## Problem statement
Begin at the line that contains "Screen dimensions: 1024x382" and reproduce it along with every line after it to the end of the listing; skip any pictures.

== Segment start ==

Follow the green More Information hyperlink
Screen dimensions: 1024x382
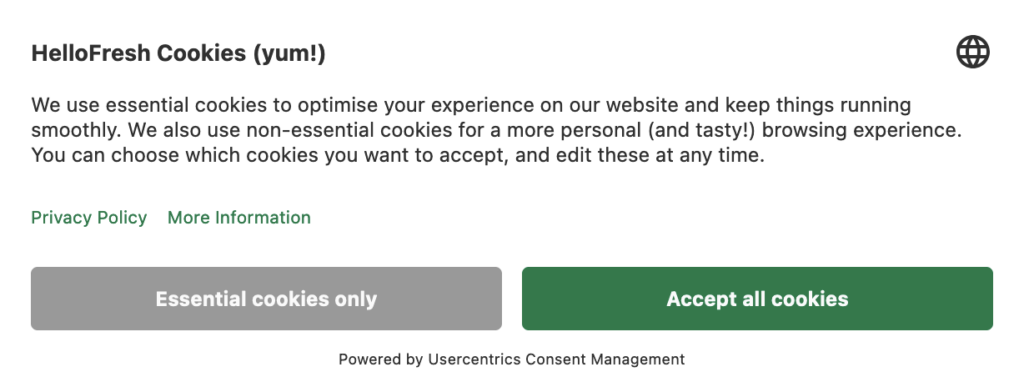click(239, 217)
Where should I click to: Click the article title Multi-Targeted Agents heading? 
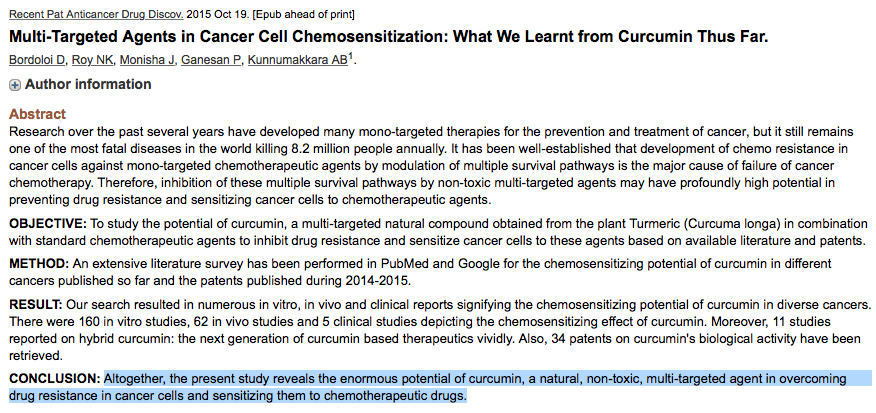pyautogui.click(x=389, y=37)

== Segment end ==

## Response below
Screen dimensions: 1024x382
click(239, 217)
Where should I click to: Click the article title Multi-Targeted Agents heading? 
pyautogui.click(x=389, y=37)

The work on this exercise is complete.